**The task**
Echo the hospital ship post word for word, starting with "No, each time" and going on through "are different colors.".

Provided passage below:

Updated
Jul 08, 2009 at 04:54 AM by AliRae
I just have to share a story from my shift the other day. As background, I live and work on a charity hospital ship off the coast of West Africa. Two evenings ago, I was precepting a new nurse, and we were faced with quite the education puzzle...
One of our patients was a little old lady who just had surgery to repair an obstetric fistula. The card above her bed proclaimed her age to be thirty-five, but the lines on her face told a different story. I had to teach her how to train her bladder, to learn to control the urine that's been flowing freely for so many years. The instructions are actually fairly simple.
For the first thirty days, go to the bathroom every hour. Increase that time by half an hour over the next two months, fifteen days at a time, until you can hold your urine for three hours. We had a chart printed out, with different coloured blocks and everything. But this particular old lady has no concept of time. When we say
measure your time in hours, we might as well be telling her to perform backflips and cartwheels. She was born in a small house in a village way up country, and that birth was never registered so she never went to school. She's spent her life ruled by the rhythm of the sunrise and sunset, pounding cassava and washing clothes in the river. How on earth were we supposed to teach her? Through two translators, from English to French to Yoruba and back again, we had the following conversation.
Each box on this paper is one day. Here is a pencil; each time she sleeps, she should mark one box.
So, she should mark each time she goes pepe?
No, each time she sleeps. One mark for one sleep. Is there anyone in the village who has a watch?
Yes, she thinks there is one man who has a watch.
Can he read?
She's not sure.
Can anyone read in her village?
She thinks there is someone who can read.
Okay, these directions are in English. We will translate them to French. She should have the person who can read and the person with the watch help her. There are directions for when to increase the time. See? The boxes are different colors.
She doesn't understand. The person who can read will have to explain it to her. She won't remember.
All she needs to do is make one mark every time she sleeps. The man with the watch and the man who can read will tell her the rest.
The rest of the shift involved teaching another completely illiterate woman how to manage G-Tube feedings for her baby when they're eventually discharged home to their village. I love my life over here.

End of Provided passage.
Exercise data below:

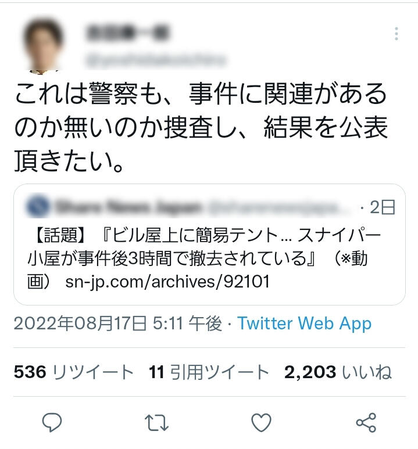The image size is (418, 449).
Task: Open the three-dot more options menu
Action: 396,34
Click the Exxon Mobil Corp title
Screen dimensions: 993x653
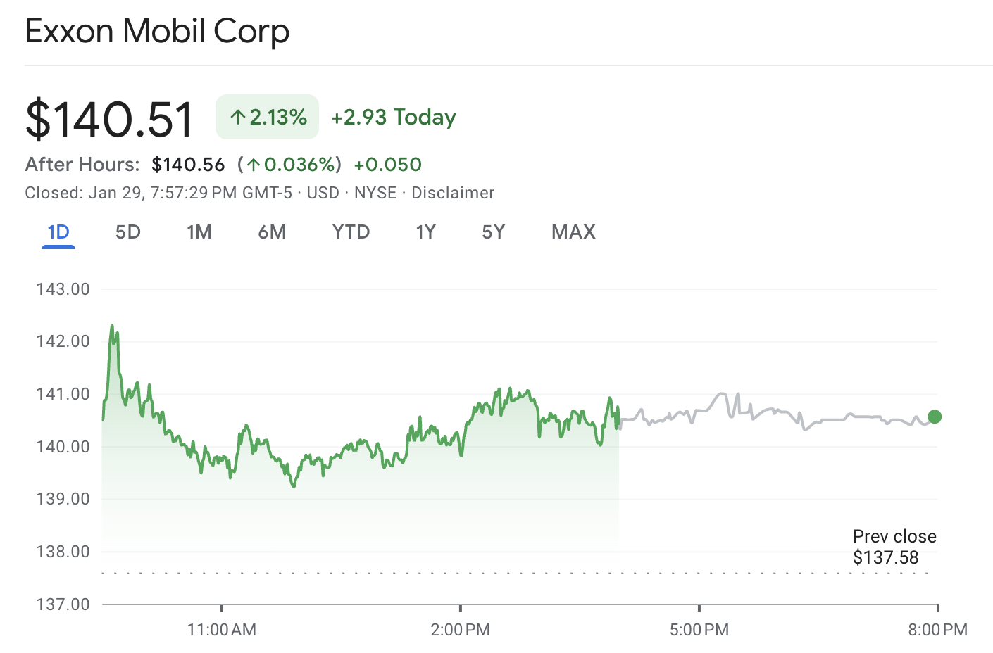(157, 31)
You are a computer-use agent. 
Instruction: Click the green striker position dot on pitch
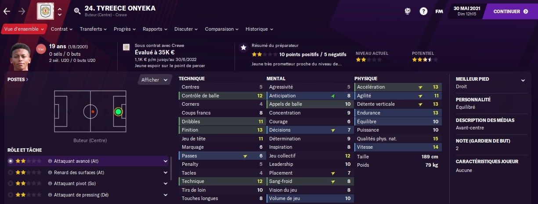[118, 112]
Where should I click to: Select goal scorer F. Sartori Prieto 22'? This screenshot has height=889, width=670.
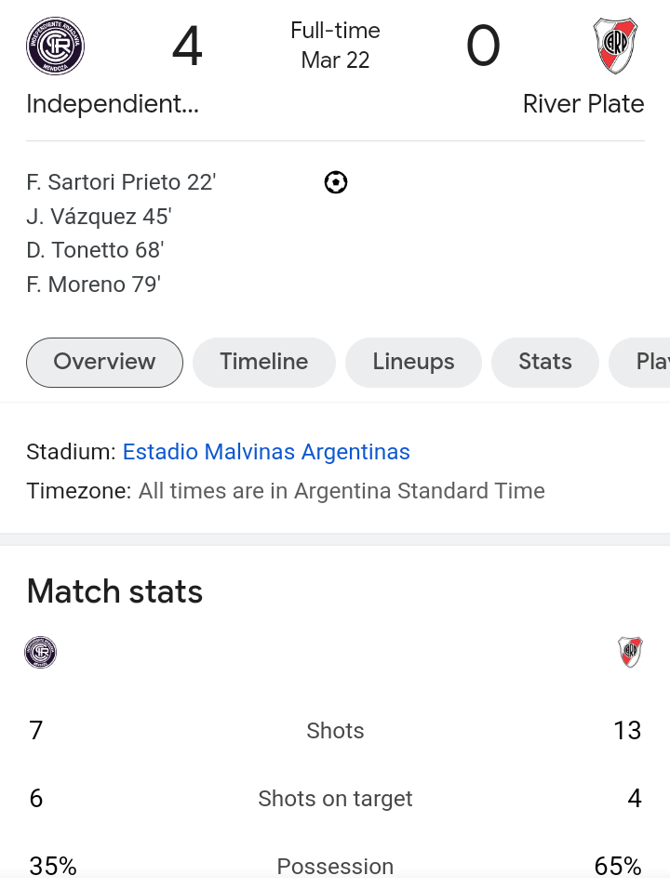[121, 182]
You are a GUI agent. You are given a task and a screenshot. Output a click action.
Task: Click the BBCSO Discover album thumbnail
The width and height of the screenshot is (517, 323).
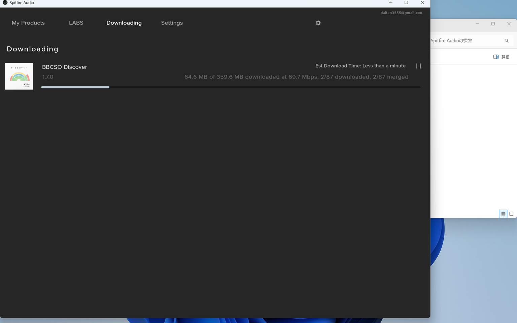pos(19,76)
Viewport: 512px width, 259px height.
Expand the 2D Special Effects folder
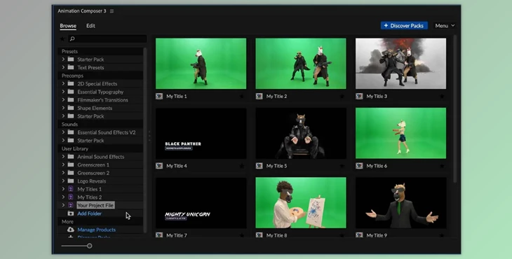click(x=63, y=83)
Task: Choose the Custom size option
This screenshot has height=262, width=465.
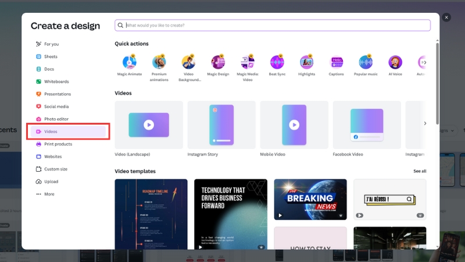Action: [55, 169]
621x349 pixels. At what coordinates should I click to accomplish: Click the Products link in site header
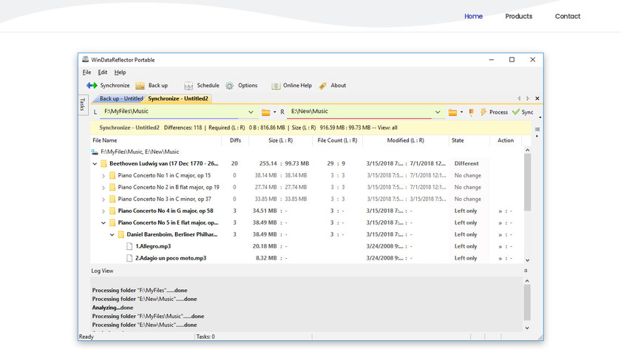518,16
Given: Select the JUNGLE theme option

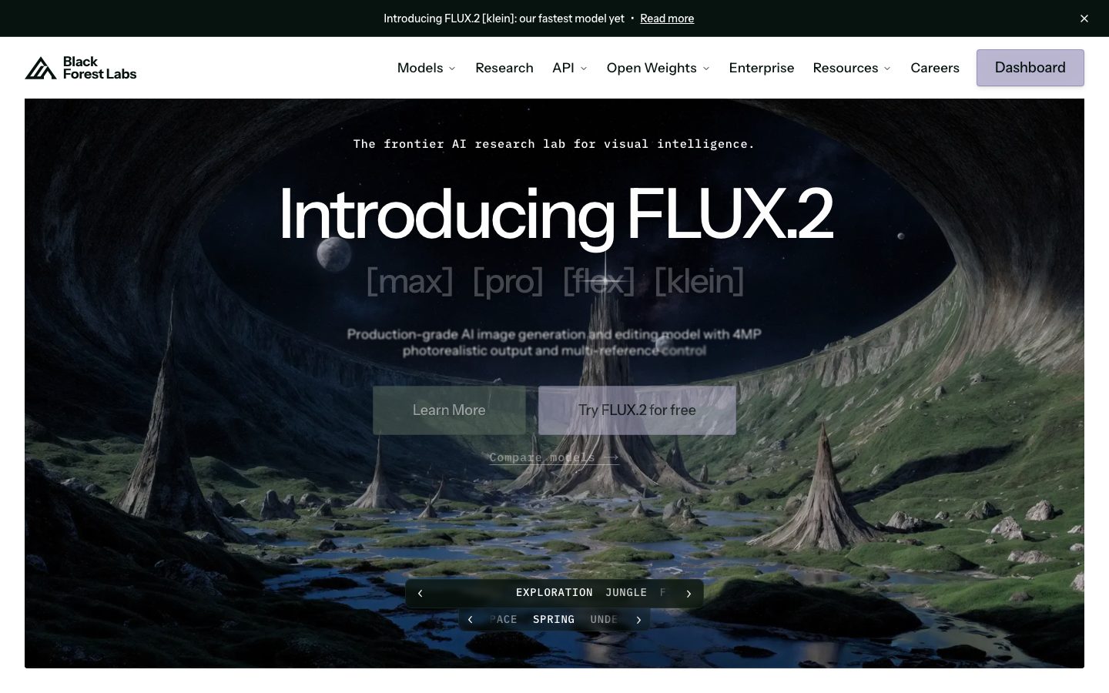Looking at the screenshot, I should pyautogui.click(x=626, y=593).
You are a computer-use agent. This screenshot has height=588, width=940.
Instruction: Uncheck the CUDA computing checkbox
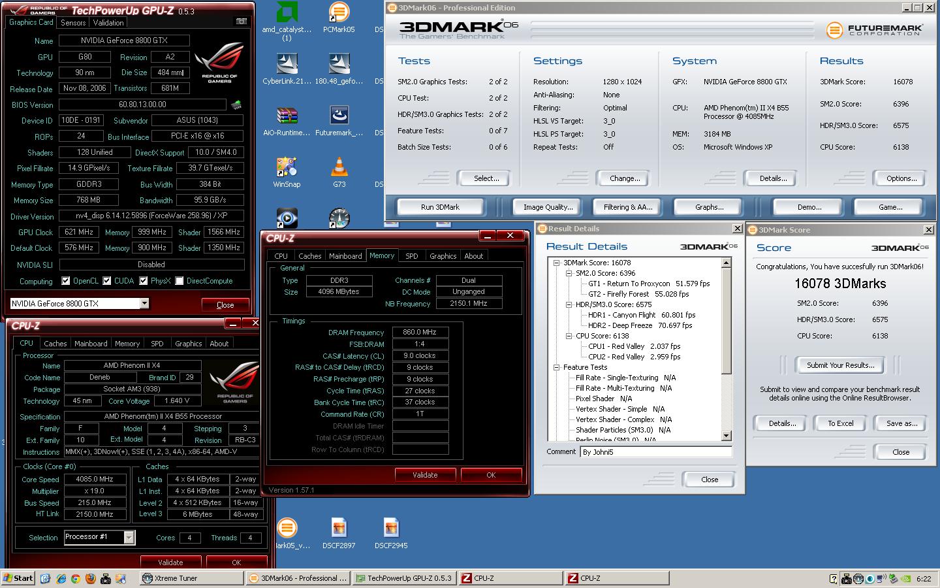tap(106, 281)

End of Exercise data.

**Exercise output**
No, each time she sleeps. One mark for one sleep. Is there anyone in the village who has a watch?
Yes, she thinks there is one man who has a watch.
Can he read?
She's not sure.
Can anyone read in her village?
She thinks there is someone who can read.
Okay, these directions are in English. We will translate them to French. She should have the person who can read and the person with the watch help her. There are directions for when to increase the time. See? The boxes are different colors.